*** Reading passage Section Begins ***
Dozens of police and city officials cordoned off the site, while a pickup truck teetered precariously on the edge of the hole.

Suriyachai Rawiwan, director of Bangkok's disaster prevention department, told AFP at the scene that the collapse was likely linked to recent heavy rain and a leaky pipe.

"There was a leak in the water pipe -- water from the pipe eroded (earth) under the road so this incident happened," he said, adding that there were no known casualties.

"The water that eroded brought some soil that dropped down to an under-construction subway station, causing the collapse," Suriyachai added.

The tunnel is part of an underground service being built by the state-run Mass Rapid Transit Authority, which said it would investigate the cause of the cave-in.

Suriyachai said the local police station facing the collapsed road was evacuated.

Senior police officer Sayam Boonsom also said he had ordered the evacuation of nearby apartment blocks.

"The location is at a station, and the soil was sucked into the site... it collapsed," Bangkok Governor Chadchart Sittipunt told AFP at the scene.

A video posted on social media and verified by AFP shows several people running from a construction area on Samsen Road as the street cracks open and collapses, revealing a water-filled hole.

Vajira Hospital, a teaching facility for one of Thailand's top medical universities, said in a Facebook post it was suspending outpatient services, adding that they would "resume as soon as possible".

Noppadech Pitpeng, a 27-year-old hospital staffer who lives in a nearby building, said he was frightened by a rumbling sound on Wednesday morning that woke him up.

"The sound was like an electricity pole collapsing and my whole flat shook," he said, while carrying clothes in a large bucket out of his building.
*** Reading passage Section Ends ***
Please rewrite the Bangkok road collapse report starting at "Senior police officer" and ending at "a water-filled hole.", putting "residential buildings" in place of "apartment blocks".
*** Input data Section Begins ***
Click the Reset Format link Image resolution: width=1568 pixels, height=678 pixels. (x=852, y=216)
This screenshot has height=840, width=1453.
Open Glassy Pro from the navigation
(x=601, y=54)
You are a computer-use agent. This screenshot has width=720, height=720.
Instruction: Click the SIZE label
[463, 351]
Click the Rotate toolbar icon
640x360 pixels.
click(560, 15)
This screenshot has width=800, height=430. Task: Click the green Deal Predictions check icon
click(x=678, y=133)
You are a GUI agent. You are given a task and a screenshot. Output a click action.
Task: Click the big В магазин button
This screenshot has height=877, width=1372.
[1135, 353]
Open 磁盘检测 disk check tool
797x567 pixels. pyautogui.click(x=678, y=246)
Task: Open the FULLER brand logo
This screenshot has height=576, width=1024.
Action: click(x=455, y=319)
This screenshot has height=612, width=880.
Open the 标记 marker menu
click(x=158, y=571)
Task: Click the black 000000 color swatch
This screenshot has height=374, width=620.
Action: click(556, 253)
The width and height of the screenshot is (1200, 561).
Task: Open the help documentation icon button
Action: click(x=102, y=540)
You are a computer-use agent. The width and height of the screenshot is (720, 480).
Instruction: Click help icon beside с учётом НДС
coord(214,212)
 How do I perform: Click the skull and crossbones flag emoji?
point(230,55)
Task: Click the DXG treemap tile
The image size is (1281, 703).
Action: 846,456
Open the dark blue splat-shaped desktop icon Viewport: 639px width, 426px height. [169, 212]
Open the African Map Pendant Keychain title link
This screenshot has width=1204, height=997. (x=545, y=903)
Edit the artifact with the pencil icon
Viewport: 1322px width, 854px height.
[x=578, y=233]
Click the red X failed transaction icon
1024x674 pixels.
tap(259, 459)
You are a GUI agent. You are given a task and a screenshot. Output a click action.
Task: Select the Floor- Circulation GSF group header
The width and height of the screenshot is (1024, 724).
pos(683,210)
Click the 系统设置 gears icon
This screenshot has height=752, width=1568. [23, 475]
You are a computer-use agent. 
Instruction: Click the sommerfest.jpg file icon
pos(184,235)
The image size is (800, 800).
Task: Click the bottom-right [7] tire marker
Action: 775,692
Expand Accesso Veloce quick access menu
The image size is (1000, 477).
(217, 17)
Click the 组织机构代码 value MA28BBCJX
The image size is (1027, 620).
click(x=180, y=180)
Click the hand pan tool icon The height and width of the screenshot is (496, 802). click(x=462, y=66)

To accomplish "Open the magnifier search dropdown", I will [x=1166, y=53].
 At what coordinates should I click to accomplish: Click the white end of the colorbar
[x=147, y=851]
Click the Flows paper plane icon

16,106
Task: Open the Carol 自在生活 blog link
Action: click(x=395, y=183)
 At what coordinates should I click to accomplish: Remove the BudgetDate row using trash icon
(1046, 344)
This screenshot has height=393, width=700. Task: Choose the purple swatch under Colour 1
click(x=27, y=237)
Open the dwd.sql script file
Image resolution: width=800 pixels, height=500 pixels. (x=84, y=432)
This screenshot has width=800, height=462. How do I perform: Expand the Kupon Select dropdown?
*** Input data Section Ends ***
(Task result)
Senior police officer Sayam Boonsom also said he had ordered the evacuation of nearby residential buildings.

"The location is at a station, and the soil was sucked into the site... it collapsed," Bangkok Governor Chadchart Sittipunt told AFP at the scene.

A video posted on social media and verified by AFP shows several people running from a construction area on Samsen Road as the street cracks open and collapses, revealing a water-filled hole.